[RP/story] A Body in the Lake

100 Night Elf Priest
11620
((This is a story for Cri, but also features elements that are open in-game as well. Since the in-game is active & open for anyone to participate in, this is a way to provide everyone who wants to get involved some details about what happened. If you have questions, feel free to message me in game when I'm on Cri or Dolingen or Izby.

Note: does get graphic.))

The stone under knee hurt.

Blood trickled out from the lacerations to her knees. The young girl gritted her teeth to keep herself from crying out as the taste of iron flooded her mouth. Tears formed in her eyes and she squeezed them tight, fighting to prevent them from escaping to no avail. Their soft pitter-patter against the cobblestone drowned out by the cruel jackal-like laughter that exploded in her ears with bombastic aplomb. The jeering, the snickering, the contemptuous cackle of the boys.

“Girls can't play ball with us. They aren't strong enough.”

“Yeah, look at how fragile you are. You are staining the plaza with your blood.”

“Fragile little doll.”

“Tempestuous little witch. Crying because she fell.”

“She's going to go crying home to her mommy now.”

The insults began to blur with the sound of the laughter as she ran through the plaza past the shops and the inns. The wind kicked up under her hair, blowing it back behind her in an arc of red ribbons contrasting with the pearl and gold walls of the city. Her heart thumped in her chest, faster and faster. The tears hung in the wind. A memory led to the emotional gallows.

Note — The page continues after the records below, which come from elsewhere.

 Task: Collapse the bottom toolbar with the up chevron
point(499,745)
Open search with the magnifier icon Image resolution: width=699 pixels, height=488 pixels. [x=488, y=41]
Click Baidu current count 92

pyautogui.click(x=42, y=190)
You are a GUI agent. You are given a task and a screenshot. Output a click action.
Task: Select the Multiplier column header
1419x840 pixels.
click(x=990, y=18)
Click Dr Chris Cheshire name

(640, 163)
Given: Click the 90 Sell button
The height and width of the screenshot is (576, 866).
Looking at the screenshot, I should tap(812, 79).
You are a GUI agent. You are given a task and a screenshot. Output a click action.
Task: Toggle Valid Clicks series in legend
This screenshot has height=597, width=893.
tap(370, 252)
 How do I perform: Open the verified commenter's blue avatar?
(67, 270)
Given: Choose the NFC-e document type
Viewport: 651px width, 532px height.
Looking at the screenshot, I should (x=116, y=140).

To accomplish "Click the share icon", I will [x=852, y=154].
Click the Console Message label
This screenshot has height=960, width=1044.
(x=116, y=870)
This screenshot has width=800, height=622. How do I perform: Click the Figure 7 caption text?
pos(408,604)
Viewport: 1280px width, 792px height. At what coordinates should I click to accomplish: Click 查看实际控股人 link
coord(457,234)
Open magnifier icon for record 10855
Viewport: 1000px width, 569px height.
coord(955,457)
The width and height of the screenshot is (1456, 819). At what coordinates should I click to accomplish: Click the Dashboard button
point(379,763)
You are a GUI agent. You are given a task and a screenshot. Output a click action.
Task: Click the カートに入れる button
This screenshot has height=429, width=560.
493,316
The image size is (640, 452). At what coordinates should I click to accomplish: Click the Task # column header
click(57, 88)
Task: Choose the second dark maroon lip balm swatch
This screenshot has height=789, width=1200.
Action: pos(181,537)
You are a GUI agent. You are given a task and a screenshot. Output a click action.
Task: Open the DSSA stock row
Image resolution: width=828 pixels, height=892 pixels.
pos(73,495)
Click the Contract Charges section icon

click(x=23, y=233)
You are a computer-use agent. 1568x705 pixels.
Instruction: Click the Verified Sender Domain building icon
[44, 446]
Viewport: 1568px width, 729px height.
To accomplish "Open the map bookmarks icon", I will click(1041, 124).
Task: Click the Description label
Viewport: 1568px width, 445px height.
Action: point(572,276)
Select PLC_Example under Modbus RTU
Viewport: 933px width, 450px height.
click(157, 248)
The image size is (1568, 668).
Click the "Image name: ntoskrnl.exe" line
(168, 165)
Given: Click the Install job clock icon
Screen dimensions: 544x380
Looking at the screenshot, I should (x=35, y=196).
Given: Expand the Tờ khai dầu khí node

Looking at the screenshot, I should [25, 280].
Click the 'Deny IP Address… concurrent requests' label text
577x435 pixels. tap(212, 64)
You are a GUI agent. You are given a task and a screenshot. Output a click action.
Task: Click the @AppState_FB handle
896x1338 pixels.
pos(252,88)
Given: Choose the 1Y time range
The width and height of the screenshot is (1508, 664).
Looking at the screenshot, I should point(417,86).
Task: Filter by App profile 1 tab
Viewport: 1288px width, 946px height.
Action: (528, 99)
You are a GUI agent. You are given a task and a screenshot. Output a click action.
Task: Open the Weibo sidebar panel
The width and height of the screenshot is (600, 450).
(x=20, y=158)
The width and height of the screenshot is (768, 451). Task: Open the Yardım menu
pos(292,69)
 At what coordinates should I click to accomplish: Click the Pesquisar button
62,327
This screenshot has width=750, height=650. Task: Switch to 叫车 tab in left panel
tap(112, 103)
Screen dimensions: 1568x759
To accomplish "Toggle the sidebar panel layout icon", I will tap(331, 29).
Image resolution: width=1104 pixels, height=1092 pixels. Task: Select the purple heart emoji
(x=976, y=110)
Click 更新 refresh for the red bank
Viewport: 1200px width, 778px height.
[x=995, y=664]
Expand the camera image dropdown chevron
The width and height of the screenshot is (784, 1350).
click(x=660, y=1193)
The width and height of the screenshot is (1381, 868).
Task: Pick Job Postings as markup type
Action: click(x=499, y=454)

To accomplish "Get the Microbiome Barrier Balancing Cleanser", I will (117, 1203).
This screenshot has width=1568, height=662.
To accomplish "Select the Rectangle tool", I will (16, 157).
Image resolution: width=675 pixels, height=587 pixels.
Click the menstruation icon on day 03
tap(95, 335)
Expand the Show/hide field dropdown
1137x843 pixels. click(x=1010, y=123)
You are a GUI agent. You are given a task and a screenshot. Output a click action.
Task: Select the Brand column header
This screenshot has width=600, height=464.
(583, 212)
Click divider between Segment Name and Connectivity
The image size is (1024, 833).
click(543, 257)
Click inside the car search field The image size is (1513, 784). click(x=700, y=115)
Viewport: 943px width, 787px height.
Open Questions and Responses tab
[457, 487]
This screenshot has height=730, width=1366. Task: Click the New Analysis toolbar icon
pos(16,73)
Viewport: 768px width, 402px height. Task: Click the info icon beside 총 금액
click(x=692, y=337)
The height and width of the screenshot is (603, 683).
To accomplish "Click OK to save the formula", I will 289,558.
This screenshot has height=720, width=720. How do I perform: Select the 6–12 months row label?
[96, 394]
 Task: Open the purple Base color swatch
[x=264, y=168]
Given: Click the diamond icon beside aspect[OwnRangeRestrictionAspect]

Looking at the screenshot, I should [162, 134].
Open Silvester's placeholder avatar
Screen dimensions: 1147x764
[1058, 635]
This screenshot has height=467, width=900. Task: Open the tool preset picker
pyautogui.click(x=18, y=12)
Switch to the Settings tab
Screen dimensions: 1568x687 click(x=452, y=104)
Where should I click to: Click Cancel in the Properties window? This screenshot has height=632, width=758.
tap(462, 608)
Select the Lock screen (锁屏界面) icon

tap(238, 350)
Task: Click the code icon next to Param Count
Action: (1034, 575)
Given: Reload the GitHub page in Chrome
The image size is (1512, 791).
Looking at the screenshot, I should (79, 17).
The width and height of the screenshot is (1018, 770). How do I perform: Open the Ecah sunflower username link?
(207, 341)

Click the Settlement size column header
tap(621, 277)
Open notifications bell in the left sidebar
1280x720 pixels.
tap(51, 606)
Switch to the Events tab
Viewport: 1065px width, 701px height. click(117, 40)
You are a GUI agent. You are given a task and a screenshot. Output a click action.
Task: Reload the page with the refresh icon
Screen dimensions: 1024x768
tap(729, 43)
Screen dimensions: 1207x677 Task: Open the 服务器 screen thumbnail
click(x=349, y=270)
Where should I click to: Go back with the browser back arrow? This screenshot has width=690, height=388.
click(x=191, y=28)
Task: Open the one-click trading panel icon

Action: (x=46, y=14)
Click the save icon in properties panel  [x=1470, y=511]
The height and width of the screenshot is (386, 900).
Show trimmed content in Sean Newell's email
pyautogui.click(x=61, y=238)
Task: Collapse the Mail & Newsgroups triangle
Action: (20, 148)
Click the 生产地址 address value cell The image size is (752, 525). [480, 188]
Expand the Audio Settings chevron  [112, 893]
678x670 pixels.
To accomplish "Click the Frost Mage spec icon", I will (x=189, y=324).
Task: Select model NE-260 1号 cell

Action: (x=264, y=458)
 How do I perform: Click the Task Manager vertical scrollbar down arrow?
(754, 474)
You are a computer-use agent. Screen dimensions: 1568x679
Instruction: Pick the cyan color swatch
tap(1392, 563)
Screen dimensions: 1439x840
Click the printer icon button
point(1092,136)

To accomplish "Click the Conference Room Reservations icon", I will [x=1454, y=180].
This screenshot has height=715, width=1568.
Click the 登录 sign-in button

She tripped. Ankle snapped. The scream reverberated off the walls. The sound of bone grinding against stone and blood curdling. The taunting echoes of laughter fluttered across the cobblestone as the tears poured.

Her mother’s lullaby pierced her hollow agony first and she choked on her tears as the words danced through the pain and spread warmth throughout her body. She felt love and a warming fire deep at her core. That same warmth washed over her ankle and she felt it knitting itself back into place as her mother smiled down at her. The words spoken softly as the lullaby and work ended, her tears dried to her cheeks.

“Hold your chin high, Kyah. Things will improve. The storm may bellow and blow, but it never rains forever.”

Rain splattered across the stained glass window; pat-pat-pattering, as the moonlight splayed across her face and bore under her eyelids like glowing beetles to force her awake. She shuffled under the covers with the same difficulty she often experienced when it had been too long since she had last worked. The right arm laying limply, unresponsive to her requests for it to move. Dead, but very much alive.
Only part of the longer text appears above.